*** Exercise input ***

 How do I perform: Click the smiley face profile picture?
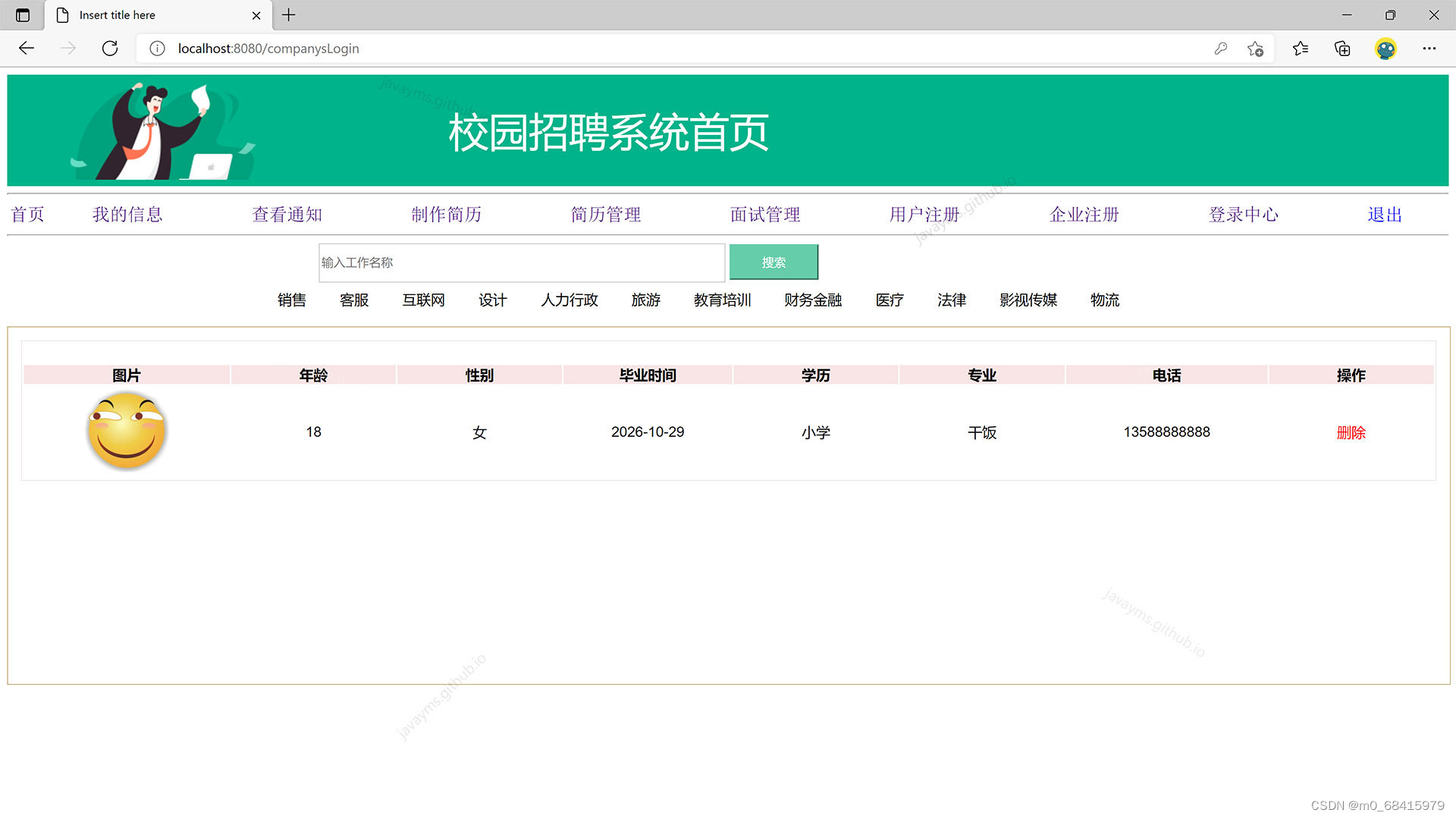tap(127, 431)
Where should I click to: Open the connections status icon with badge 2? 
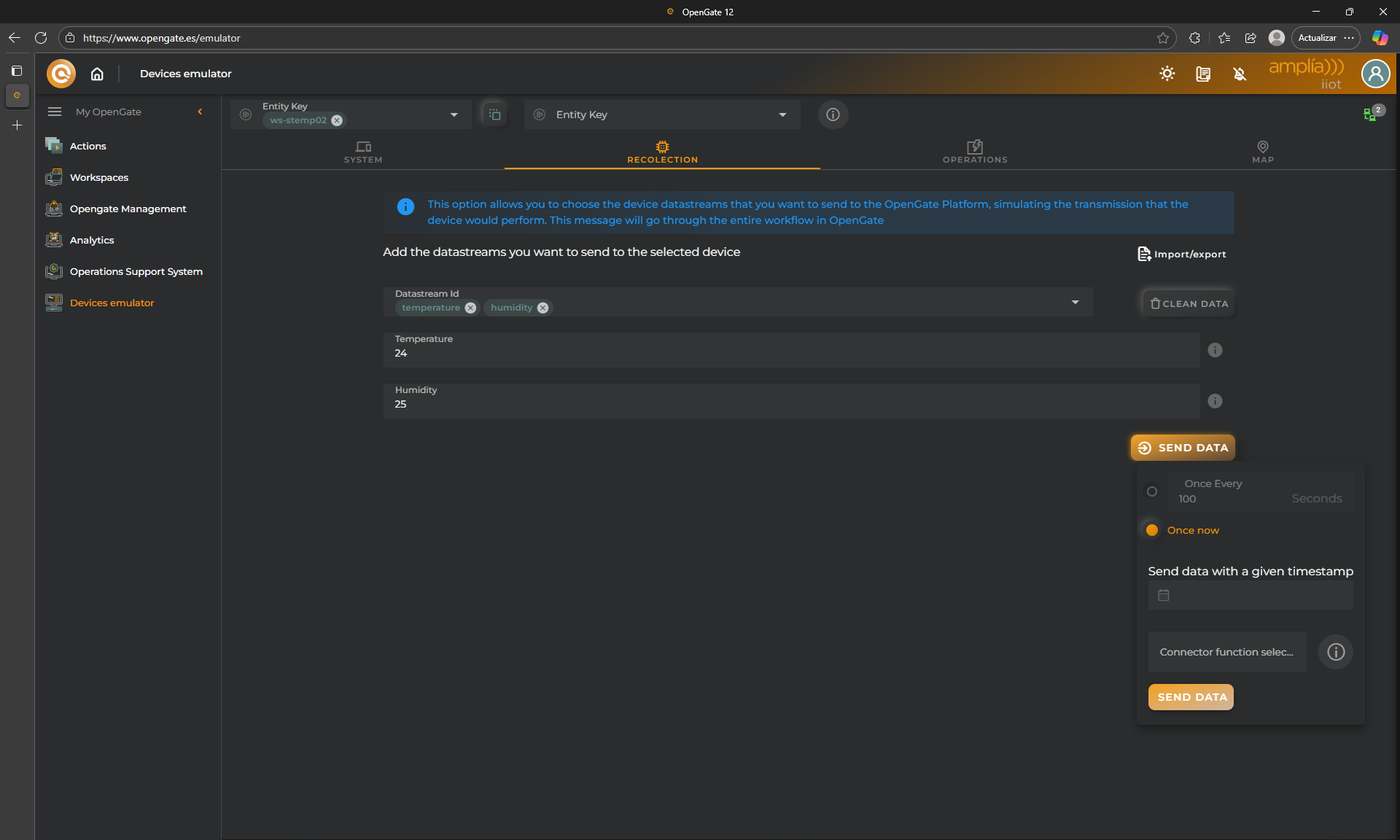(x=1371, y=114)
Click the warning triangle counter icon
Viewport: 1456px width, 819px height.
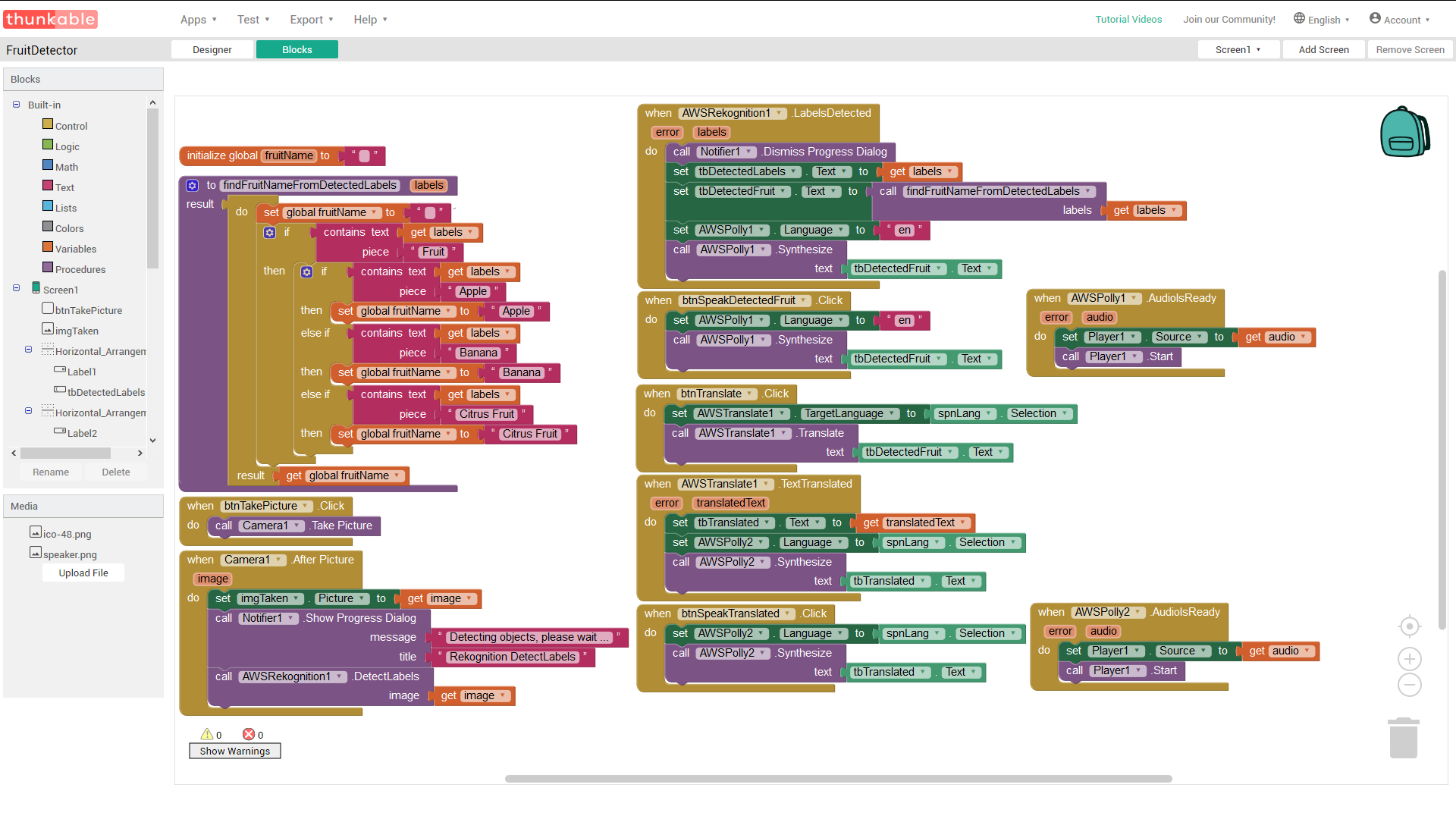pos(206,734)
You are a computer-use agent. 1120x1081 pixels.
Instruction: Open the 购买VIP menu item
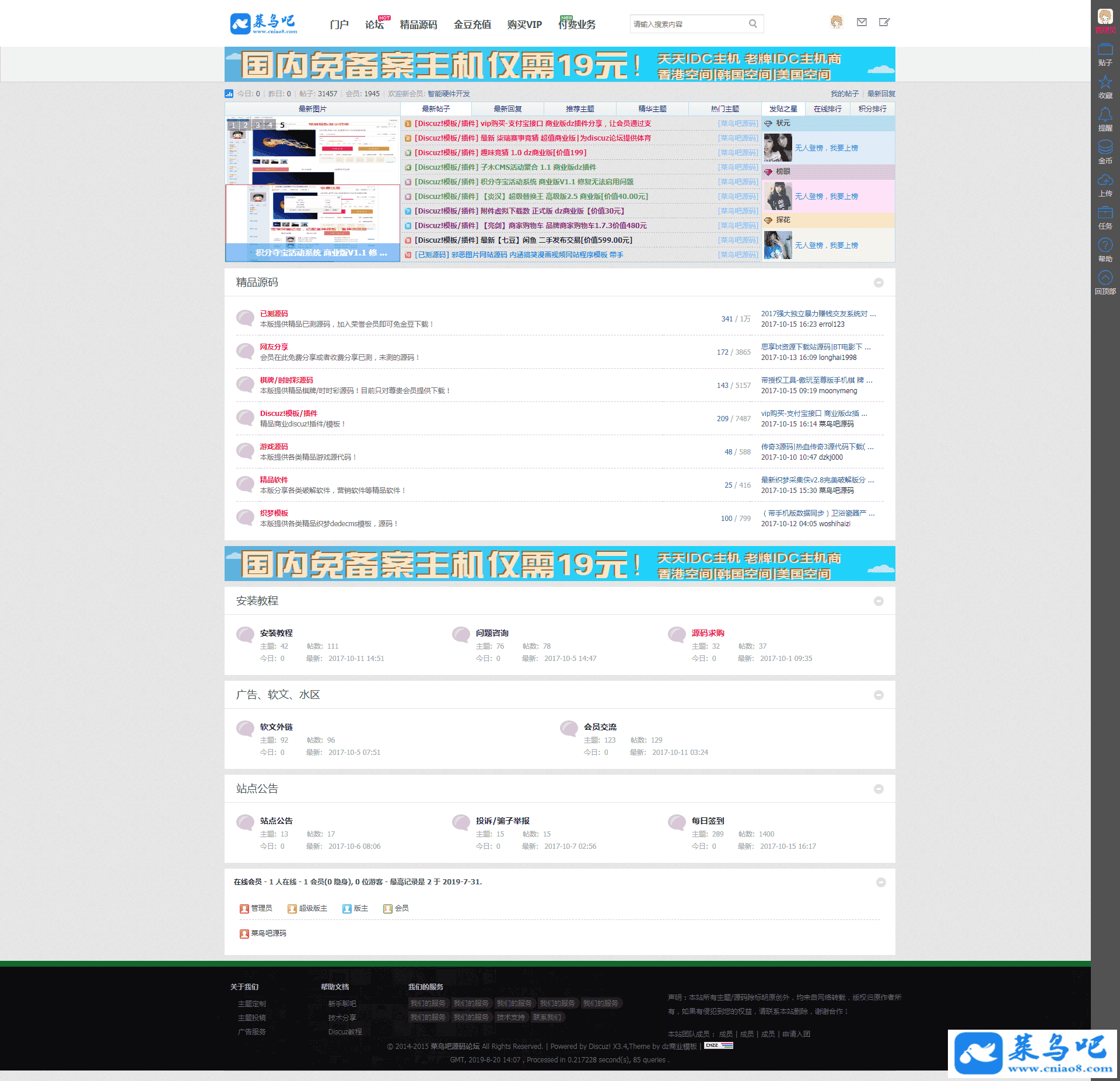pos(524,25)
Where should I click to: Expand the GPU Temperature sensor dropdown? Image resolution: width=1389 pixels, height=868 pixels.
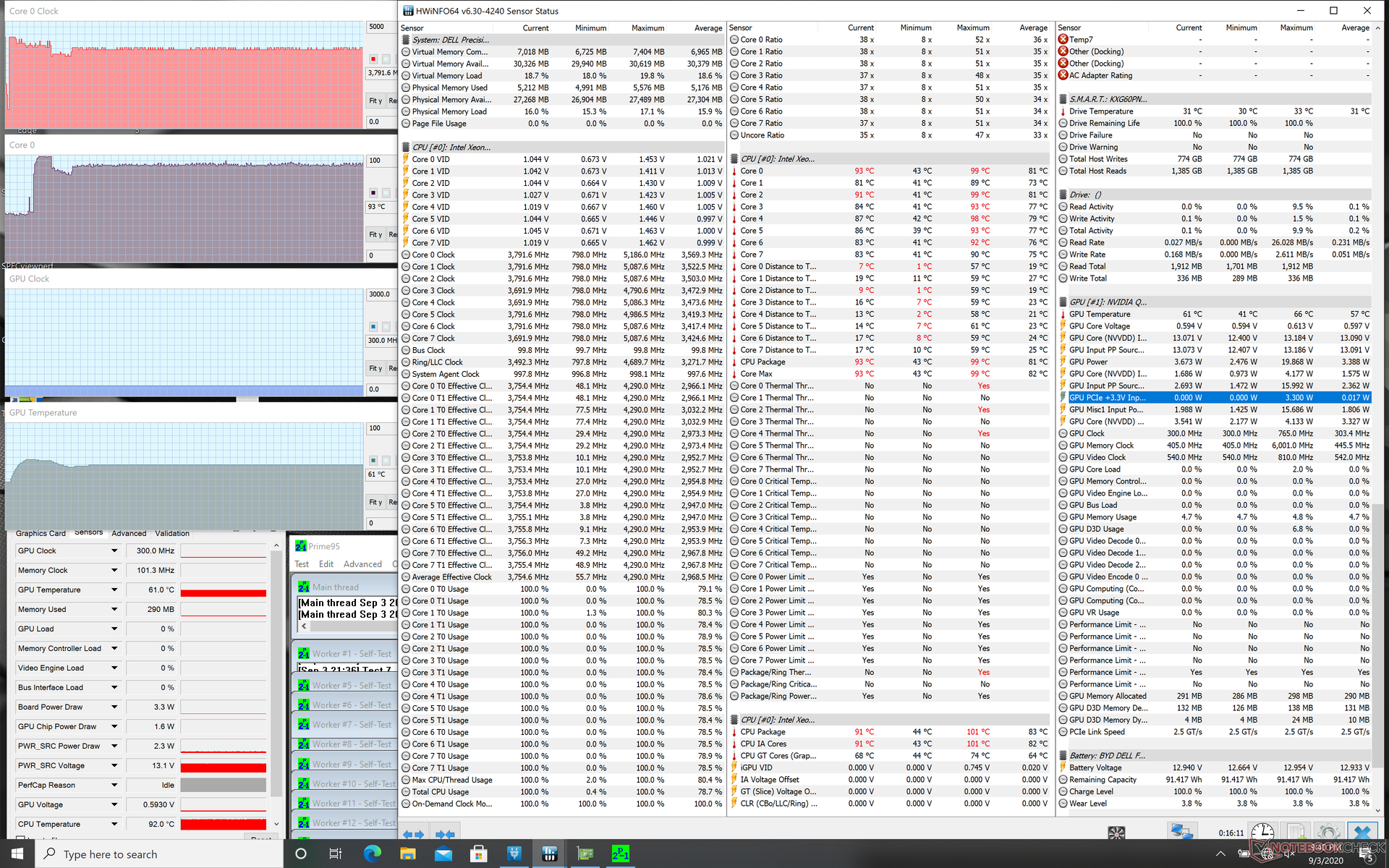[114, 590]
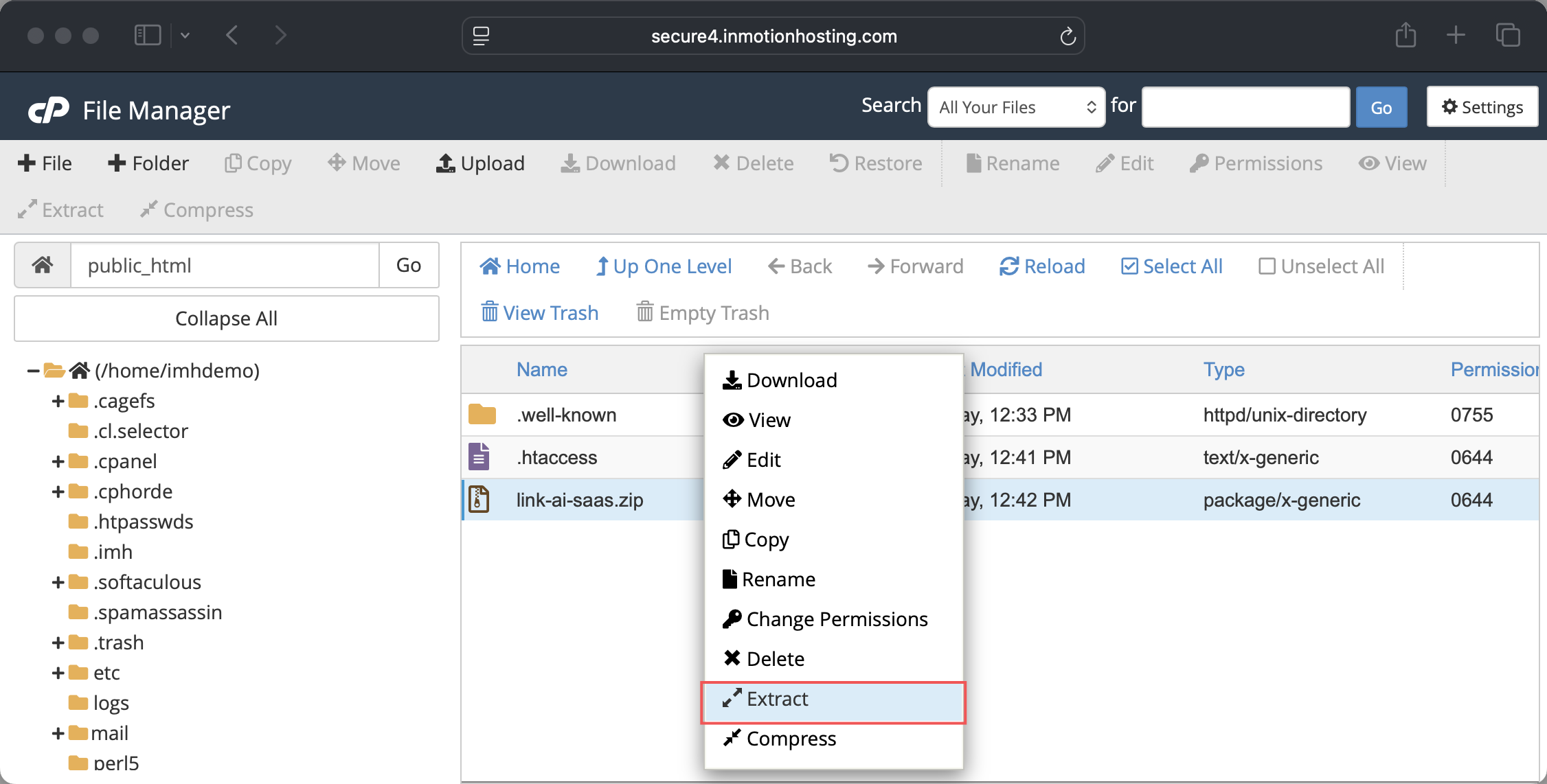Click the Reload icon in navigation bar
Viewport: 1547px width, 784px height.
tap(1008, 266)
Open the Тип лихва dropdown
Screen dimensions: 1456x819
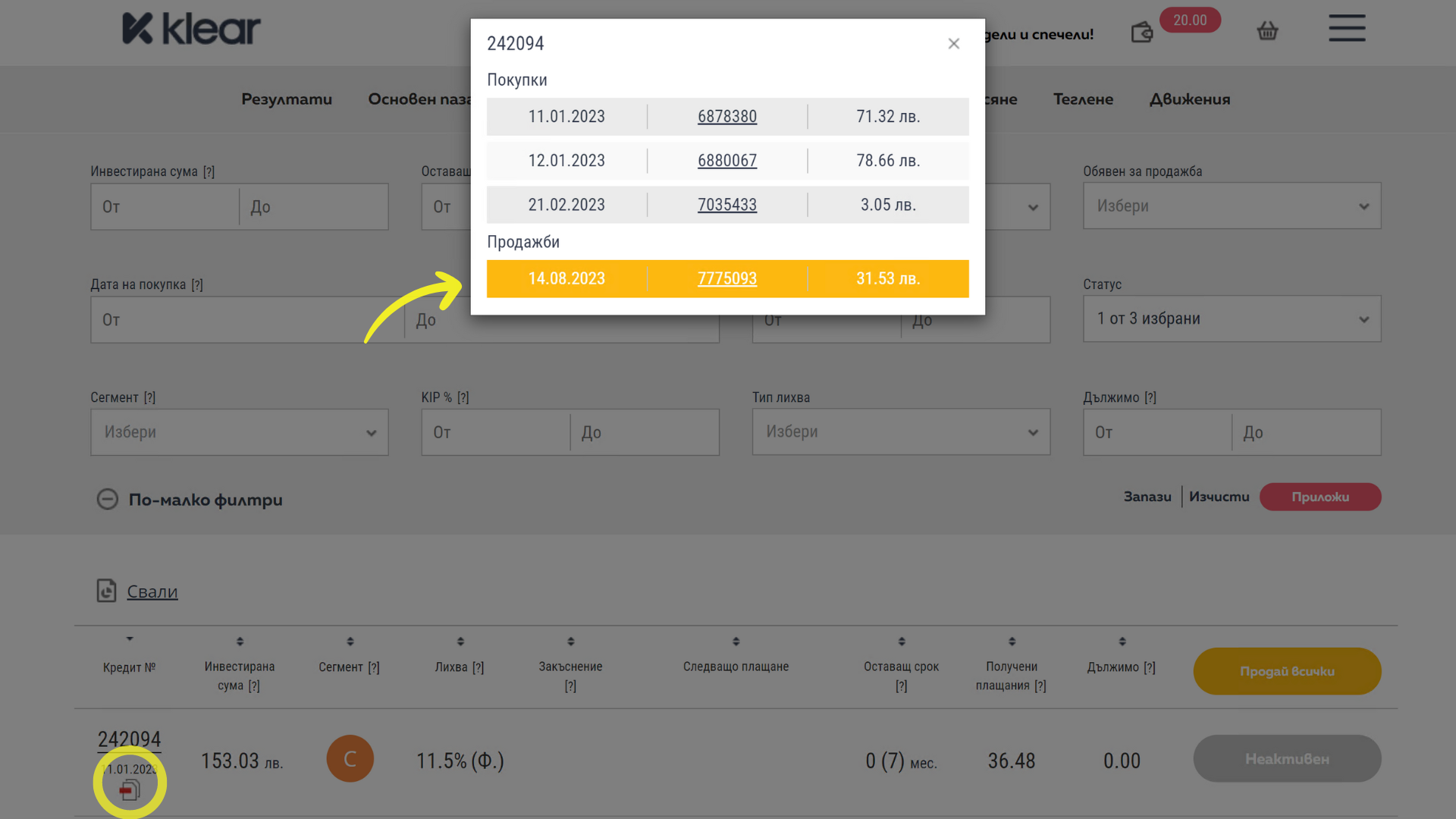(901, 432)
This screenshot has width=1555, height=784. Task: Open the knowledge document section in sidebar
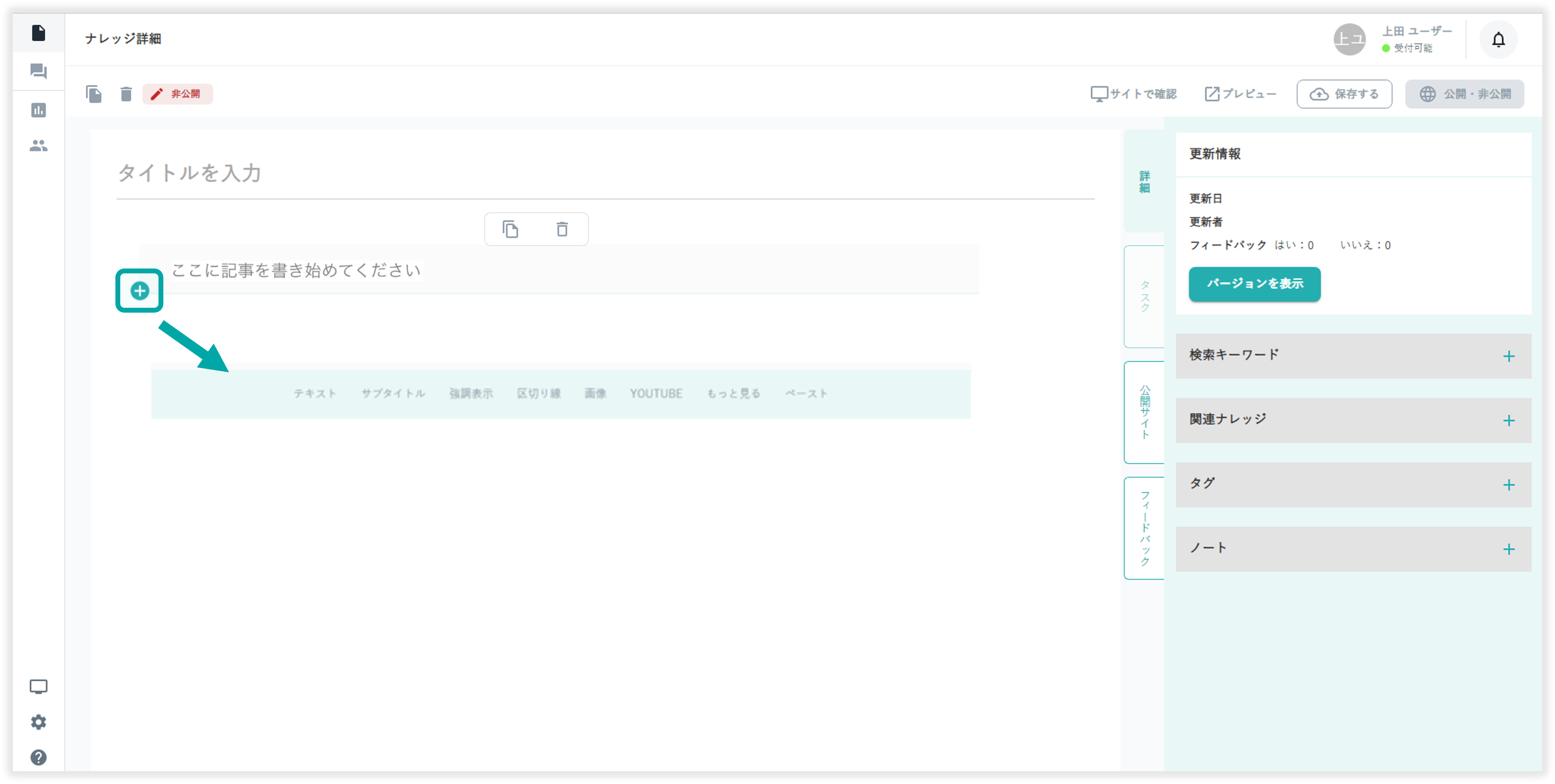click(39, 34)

*** End of Exercise input ***

_Instructions to follow_.
Print the material above word for word, and keep the pictures out of it.

_Response_.
 How do I perform: Click the smiley face profile picture?
tap(127, 431)
Where should I click to: Open the connections status icon with badge 2? 
(x=1371, y=114)
Click the warning triangle counter icon
Viewport: 1456px width, 819px height.
pos(206,734)
You are a computer-use agent. 1120x1081 pixels.
Instruction: Open the 购买VIP menu item
pos(524,25)
Where should I click to: Expand the GPU Temperature sensor dropdown? Image resolution: width=1389 pixels, height=868 pixels.
[114, 590]
Click the Reload icon in navigation bar
Viewport: 1547px width, 784px height.
tap(1008, 266)
Open the Тип лихва dropdown
Screen dimensions: 1456x819
(901, 432)
This screenshot has width=1555, height=784. Task: Open the knowledge document section in sidebar
click(39, 34)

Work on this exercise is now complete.